**Brief:**
Copy each line of the entries below that contains the string "agent".

[Collected data]

* * * * * * *

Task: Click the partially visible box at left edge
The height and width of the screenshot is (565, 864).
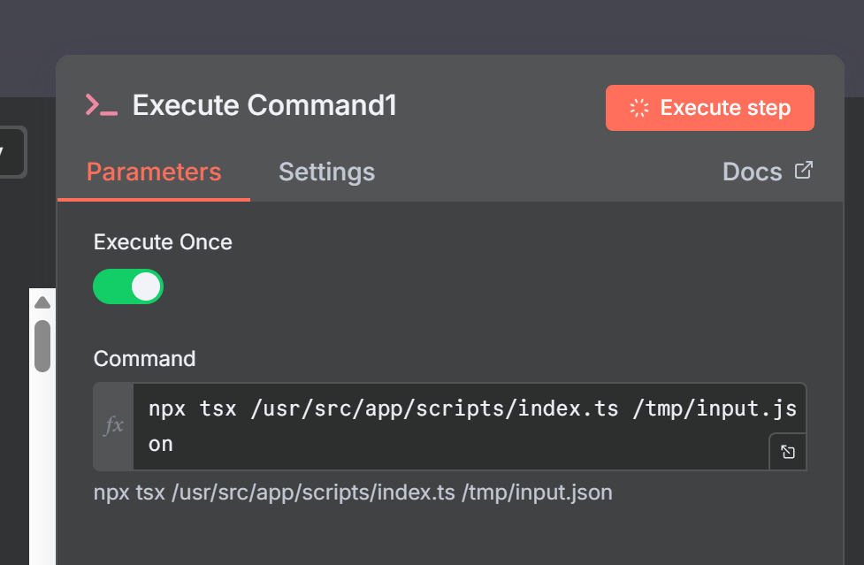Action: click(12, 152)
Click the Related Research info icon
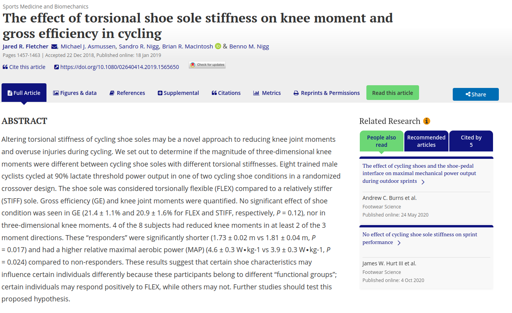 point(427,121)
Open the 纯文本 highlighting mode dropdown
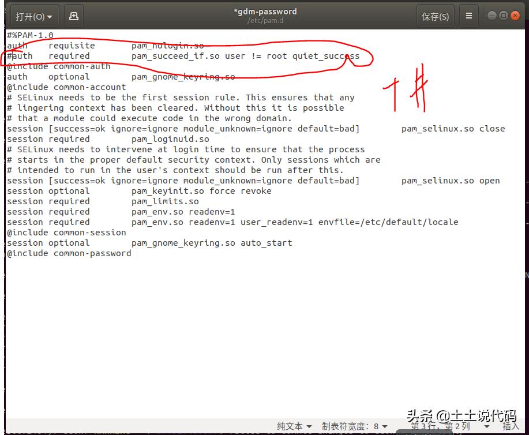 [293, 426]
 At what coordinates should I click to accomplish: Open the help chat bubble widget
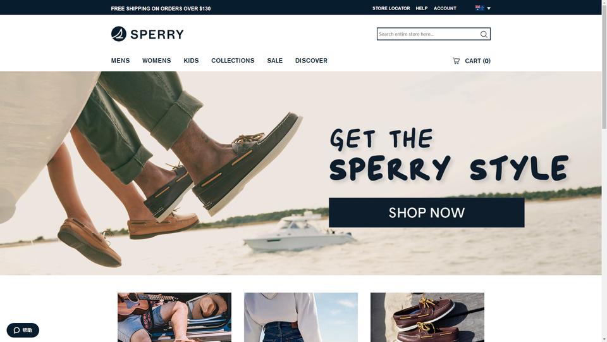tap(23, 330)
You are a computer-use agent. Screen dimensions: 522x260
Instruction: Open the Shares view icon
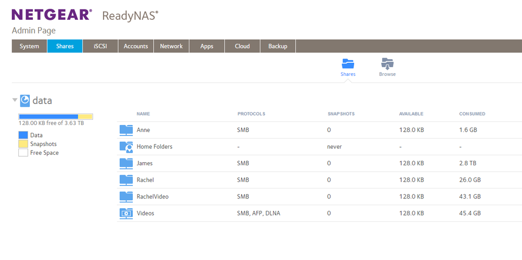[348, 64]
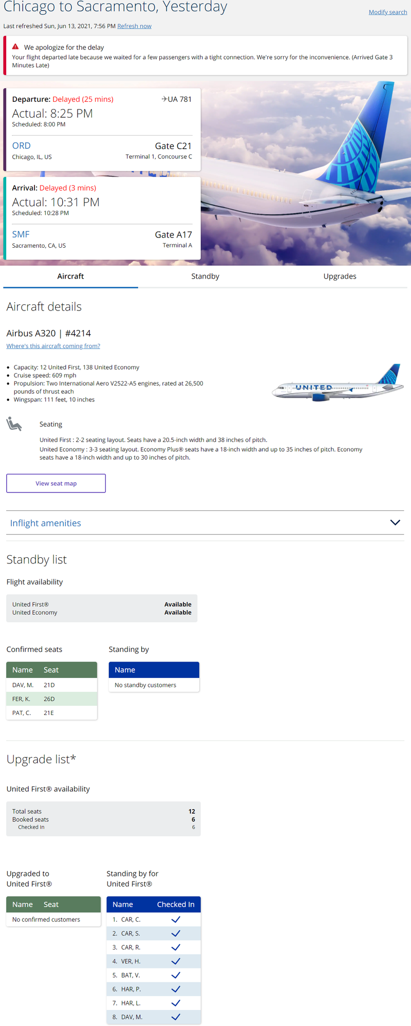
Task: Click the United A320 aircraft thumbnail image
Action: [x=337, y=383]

* * * * * * *

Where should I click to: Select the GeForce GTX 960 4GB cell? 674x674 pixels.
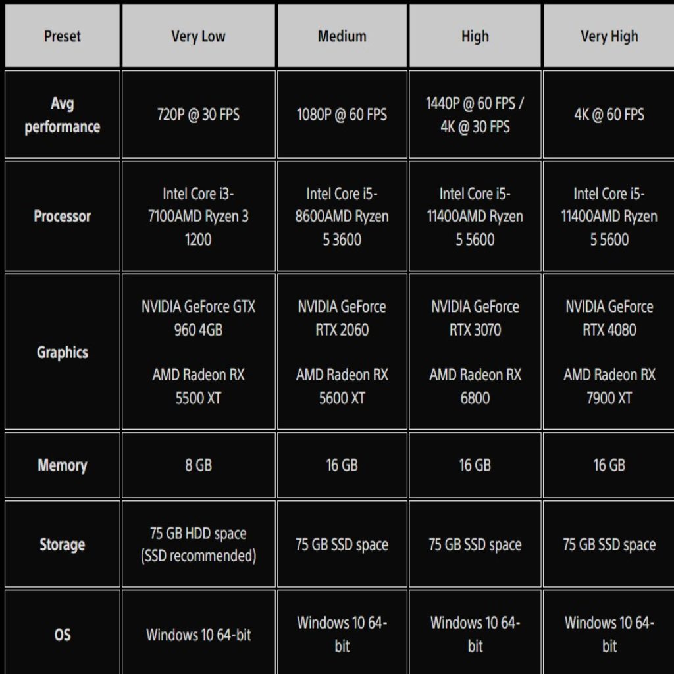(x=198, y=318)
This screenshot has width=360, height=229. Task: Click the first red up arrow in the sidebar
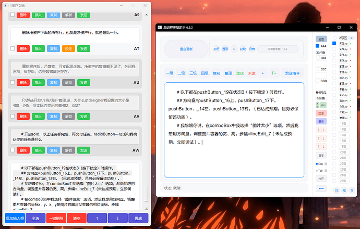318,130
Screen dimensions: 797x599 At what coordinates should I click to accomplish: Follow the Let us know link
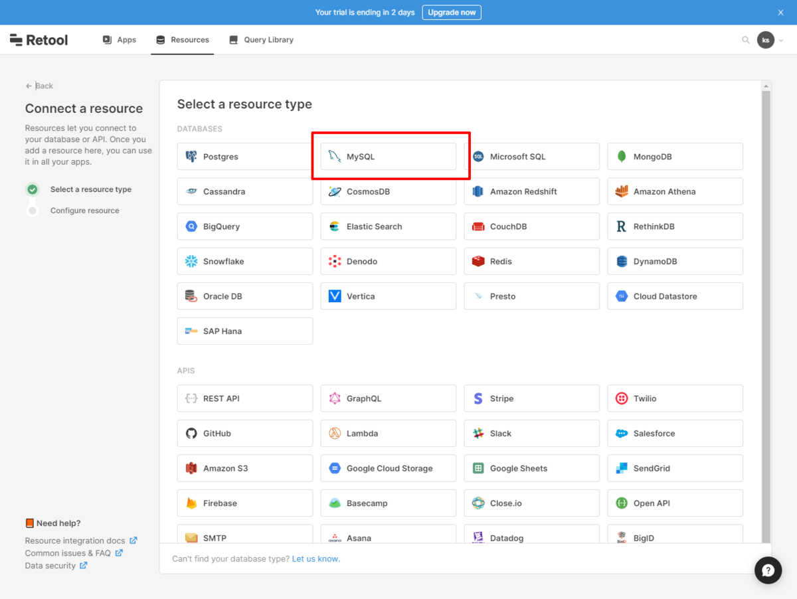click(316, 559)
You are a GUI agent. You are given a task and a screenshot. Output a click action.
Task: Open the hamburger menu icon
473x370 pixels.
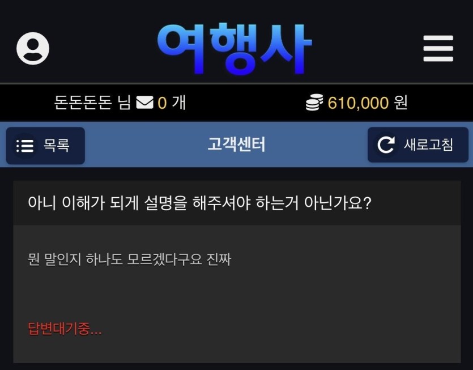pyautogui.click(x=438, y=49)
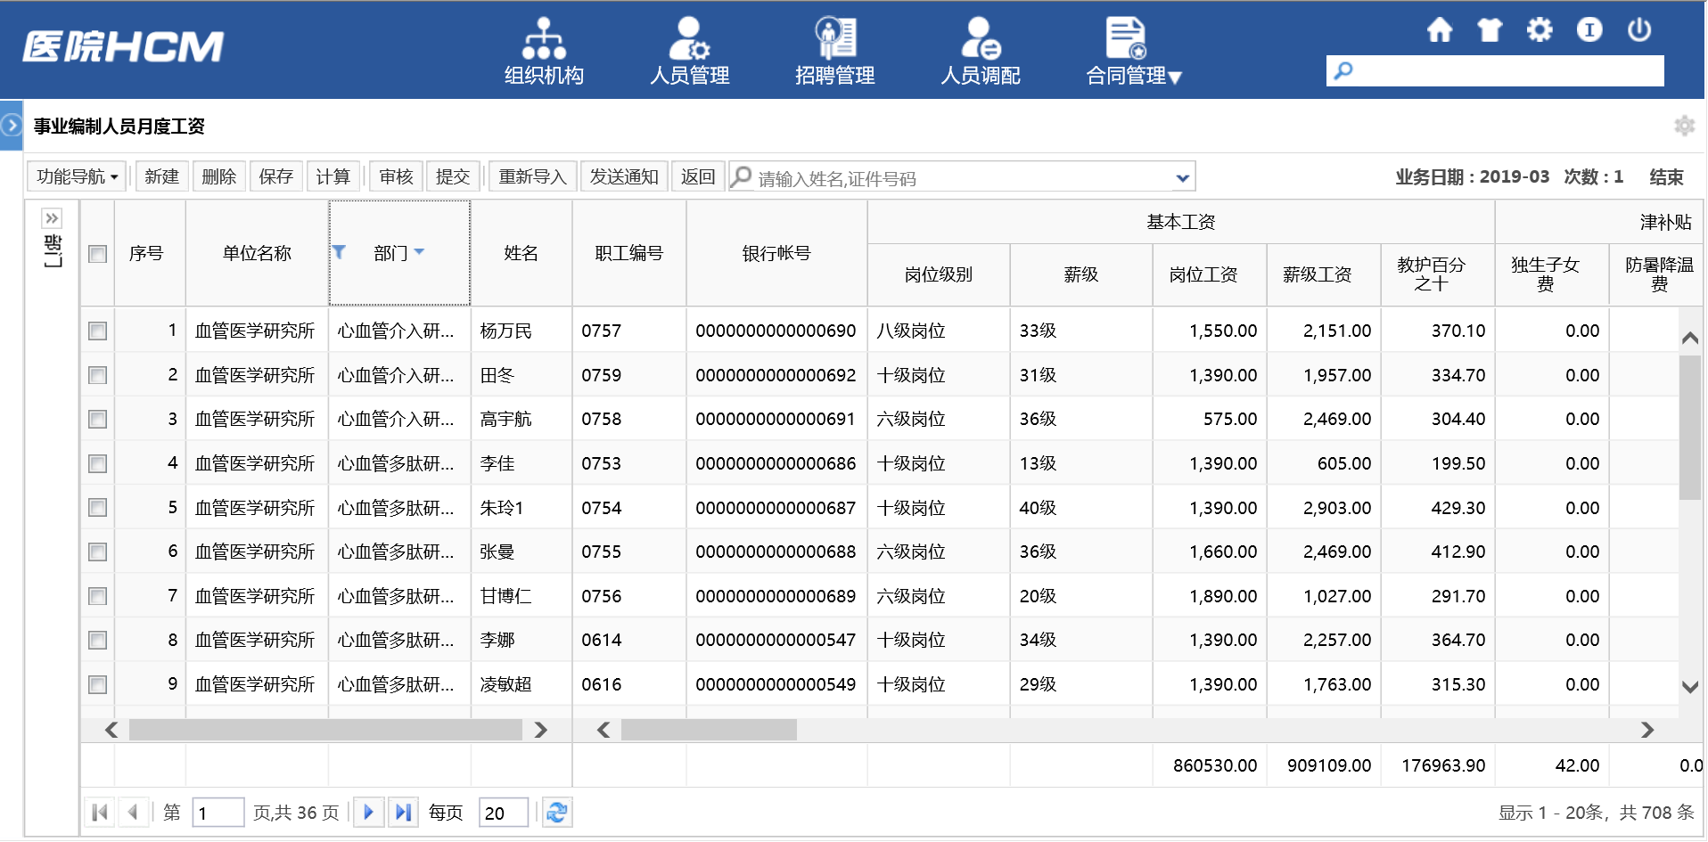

* * * * * * *

**Result of the exercise:**
You are a computer-use agent. Screen dimensions: 522x260
You are a GUI agent. You are given a task and a screenshot. Output a click action.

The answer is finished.